Was heißt sozial? Sozial heißt nicht, Transferleistungen zu erhöhen. Sozial heißt, auch Chancen zu eröffnen. Sozial ist, wenn Menschen nicht von vornherein auf der Verliererstraße landen: Heute wachsen 2,5 Millionen Kinder in Deutschland auf Sozialhilfeniveau auf. Hier müssen neue Chancen eröffnet werden, zum Beispiel durch die gezielte Unterstützung junger, alleinerziehender Mütter und durch den Ausbau der Kindertagesstätten zu umfassenden Familienzentren, wie wir das gerade in Nordrhein-Westfalen machen.

Sozial ist, wenn Bildungschancen nicht an die soziale Herkunft gebunden bleiben: Dazu gehört ein Schulsystem, das Leistung fördert und zugleich sozial durchlässig ist. Sozial ist, wenn wir die Chancen für alle verbessern und auf einen fairen Ausgleich von Leistung und Gegenleistung achten. Und deshalb ist es sozial, daß nach einer Hochschulausbildung und bei entsprechendem Einkommen nachträglich Studiengebühren bezahlt werden - damit die nächste Generation ungeachtet ihrer Herkunft unter noch besseren Bedingungen studieren kann.
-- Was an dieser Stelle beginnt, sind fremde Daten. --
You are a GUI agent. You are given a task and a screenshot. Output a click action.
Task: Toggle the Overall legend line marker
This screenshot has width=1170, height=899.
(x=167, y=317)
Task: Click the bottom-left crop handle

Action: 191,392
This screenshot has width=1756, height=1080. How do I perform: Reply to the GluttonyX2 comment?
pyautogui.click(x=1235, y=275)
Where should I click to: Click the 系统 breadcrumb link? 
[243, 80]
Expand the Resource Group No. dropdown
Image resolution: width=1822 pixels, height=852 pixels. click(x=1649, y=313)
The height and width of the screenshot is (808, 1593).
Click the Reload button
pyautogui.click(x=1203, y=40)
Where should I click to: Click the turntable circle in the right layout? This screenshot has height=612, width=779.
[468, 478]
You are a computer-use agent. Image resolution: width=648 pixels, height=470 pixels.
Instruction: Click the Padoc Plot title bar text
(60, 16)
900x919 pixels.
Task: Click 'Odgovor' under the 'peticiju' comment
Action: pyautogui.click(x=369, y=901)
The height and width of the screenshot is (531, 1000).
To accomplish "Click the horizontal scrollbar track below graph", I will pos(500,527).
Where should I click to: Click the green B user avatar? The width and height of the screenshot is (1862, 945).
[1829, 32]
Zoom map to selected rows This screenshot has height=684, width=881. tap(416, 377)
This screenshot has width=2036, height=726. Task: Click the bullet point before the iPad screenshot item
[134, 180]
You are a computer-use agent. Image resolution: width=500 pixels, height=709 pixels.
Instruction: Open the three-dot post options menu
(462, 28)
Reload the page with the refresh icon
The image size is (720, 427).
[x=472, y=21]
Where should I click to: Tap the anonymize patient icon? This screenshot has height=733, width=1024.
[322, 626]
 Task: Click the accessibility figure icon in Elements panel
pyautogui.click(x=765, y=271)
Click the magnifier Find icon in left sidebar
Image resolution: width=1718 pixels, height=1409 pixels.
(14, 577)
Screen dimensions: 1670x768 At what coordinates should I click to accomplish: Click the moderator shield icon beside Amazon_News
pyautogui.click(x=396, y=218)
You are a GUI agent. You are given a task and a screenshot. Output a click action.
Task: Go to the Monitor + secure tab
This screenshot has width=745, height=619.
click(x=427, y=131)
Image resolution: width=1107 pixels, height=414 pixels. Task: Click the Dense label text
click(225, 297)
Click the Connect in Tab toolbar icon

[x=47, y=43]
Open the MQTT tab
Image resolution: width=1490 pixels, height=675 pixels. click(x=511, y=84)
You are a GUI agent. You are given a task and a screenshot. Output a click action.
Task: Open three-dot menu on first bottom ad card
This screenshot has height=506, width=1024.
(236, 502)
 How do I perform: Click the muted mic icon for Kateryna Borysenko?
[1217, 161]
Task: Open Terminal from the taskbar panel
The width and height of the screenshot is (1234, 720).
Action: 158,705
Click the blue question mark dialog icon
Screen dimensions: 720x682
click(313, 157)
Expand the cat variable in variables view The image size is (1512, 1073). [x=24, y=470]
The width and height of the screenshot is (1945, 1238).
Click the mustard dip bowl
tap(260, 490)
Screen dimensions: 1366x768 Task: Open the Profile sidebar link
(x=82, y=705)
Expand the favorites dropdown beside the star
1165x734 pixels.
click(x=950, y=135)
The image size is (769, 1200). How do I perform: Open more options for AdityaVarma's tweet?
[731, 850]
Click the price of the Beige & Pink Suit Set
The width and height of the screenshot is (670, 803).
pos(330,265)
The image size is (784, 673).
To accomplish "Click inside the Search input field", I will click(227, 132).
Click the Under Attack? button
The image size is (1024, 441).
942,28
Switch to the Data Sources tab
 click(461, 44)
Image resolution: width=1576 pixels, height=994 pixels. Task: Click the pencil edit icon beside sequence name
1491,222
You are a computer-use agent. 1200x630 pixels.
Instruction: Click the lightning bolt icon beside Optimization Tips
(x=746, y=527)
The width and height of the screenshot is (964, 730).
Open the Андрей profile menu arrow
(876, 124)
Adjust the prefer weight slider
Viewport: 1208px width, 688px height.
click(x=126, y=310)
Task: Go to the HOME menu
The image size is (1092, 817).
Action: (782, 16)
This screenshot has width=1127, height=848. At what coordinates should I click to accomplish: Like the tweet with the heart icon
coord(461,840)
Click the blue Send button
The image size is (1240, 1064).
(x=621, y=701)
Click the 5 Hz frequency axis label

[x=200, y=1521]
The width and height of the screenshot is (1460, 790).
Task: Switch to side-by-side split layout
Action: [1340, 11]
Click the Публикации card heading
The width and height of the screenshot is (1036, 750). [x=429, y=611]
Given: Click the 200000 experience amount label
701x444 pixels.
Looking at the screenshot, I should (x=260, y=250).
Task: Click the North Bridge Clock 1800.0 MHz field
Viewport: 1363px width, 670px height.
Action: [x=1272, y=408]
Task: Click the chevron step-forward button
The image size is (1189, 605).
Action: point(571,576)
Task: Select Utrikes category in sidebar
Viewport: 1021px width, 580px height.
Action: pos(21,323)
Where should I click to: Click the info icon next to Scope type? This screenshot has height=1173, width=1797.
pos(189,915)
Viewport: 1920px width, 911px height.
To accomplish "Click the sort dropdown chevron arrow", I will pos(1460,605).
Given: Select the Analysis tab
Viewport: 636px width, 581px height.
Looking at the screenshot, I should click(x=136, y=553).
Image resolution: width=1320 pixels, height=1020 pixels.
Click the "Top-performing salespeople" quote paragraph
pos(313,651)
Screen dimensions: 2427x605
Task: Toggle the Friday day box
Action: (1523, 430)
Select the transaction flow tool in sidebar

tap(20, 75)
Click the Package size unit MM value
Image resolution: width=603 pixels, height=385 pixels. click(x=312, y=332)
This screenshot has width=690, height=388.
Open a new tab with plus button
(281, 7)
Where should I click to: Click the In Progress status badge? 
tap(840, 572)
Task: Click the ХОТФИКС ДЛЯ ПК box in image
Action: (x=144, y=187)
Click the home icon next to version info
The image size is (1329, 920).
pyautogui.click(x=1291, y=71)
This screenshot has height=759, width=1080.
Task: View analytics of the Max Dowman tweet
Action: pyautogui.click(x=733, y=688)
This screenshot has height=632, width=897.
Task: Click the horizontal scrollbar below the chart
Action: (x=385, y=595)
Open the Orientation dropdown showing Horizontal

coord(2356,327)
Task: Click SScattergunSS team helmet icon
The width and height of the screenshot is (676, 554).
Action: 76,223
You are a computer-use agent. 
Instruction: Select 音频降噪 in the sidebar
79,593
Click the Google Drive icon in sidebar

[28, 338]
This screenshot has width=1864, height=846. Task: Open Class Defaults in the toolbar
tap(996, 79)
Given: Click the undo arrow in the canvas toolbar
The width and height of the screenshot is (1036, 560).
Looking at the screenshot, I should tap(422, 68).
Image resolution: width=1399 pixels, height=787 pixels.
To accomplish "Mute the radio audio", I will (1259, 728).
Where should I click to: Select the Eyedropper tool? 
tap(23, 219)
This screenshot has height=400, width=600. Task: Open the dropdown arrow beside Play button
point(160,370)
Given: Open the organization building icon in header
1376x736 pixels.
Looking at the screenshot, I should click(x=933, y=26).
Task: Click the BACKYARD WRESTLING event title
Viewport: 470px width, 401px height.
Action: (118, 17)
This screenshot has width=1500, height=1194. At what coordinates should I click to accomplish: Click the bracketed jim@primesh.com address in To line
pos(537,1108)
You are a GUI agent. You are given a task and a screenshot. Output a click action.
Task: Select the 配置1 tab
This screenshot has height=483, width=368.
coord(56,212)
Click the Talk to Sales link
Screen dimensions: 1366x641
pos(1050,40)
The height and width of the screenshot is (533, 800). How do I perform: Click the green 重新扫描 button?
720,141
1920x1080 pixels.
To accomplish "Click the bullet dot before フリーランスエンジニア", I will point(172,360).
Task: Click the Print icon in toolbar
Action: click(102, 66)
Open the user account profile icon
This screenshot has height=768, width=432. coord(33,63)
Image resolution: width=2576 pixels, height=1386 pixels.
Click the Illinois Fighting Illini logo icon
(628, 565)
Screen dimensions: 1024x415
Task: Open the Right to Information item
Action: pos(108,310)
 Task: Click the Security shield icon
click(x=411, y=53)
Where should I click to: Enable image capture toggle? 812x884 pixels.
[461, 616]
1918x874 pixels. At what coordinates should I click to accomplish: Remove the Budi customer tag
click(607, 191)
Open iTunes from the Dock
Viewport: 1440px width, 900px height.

Sozial ist, wenn wir familiäre Bedürfnisse mit wirtschaftlichen Interessen in Einklang bringen: Wir geben die Ladenöffnungszeiten weitgehend frei - aber der Sonntag muß den Familien gehören.

Die Soziale Marktwirtschaft ist auch im Zeitalter der Globalisierung das Gesellschaftsmodell, das wirtschaftliche Vernunft und soziale Gerechtigkeit verbindet.